Après cet important travail de plaidoyer, le Ministère de l’agriculture a finalement décidé d’interdire ces épandages aériens sur toutes les cultures à partir du 1° janvier 2016, par arrêté du 15 septembre 20142.

Ici, en Midi-Pyrénées, il aura fallut attendre 3 ans pour que l’arrêté de 2012 soit annulé.

Nous avions participé le 30 mai 2012 à la consultation publique de la préfecture sur le dossier des épandages aériens de pesticides. Mais le préfet n’avait pas jugé bon de prendre en compte le résultat de cette participation, pourtant la plus importante de France.

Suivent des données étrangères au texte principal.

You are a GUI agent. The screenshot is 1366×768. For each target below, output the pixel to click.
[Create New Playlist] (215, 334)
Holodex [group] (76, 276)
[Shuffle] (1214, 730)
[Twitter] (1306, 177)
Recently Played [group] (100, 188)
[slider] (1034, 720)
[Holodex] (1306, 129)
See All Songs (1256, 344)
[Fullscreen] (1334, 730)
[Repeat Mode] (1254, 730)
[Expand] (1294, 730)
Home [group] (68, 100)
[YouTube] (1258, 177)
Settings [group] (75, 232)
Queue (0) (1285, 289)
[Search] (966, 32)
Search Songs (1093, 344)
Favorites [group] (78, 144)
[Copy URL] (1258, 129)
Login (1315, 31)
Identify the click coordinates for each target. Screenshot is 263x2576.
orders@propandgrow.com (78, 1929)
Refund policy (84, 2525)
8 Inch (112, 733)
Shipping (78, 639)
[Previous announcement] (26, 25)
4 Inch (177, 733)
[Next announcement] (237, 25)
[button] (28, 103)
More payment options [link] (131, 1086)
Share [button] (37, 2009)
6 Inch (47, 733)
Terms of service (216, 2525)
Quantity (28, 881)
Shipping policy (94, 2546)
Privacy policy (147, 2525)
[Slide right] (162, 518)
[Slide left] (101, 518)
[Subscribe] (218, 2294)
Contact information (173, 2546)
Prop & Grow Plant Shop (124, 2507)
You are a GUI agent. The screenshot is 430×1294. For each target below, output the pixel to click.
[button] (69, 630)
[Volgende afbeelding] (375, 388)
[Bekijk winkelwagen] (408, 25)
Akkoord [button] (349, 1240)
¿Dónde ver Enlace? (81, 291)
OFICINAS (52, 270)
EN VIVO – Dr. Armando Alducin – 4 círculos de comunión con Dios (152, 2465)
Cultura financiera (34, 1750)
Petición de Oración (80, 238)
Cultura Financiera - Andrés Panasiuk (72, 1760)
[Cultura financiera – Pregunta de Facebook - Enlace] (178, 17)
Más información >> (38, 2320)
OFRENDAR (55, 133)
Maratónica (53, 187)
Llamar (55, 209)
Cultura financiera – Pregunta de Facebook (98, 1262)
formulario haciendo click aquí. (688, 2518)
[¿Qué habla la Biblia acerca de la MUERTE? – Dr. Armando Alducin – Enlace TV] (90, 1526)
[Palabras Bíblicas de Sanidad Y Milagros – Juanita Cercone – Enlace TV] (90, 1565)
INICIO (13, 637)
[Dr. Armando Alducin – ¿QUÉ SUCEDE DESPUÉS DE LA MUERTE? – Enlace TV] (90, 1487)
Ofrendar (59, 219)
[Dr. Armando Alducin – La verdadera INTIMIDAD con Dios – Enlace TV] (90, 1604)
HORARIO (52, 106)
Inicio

Le juge toulousain retient deux motifs d’annulation de l’arrêté. Premièrement, il considère qu’en se contentant d’indiquer que 6700 hectares étaient possiblement concernés par un épandage aérien, il était impossible de localiser précisément les parcelles. Ainsi, le public ne pouvait savoir si le champ voisin allait être pulvérisé. D’ailleurs, la campagne des épandages nous a montré qu’une commune non indiquée a été concernée et que les distances de sécurité avec la voirie et les parcelles en fleurs n’ont pas été respectées.

Le tribunal considère également que l’imprécision du dossier ne permet pas de connaître les sites Natura 2000 potentiellement atteints.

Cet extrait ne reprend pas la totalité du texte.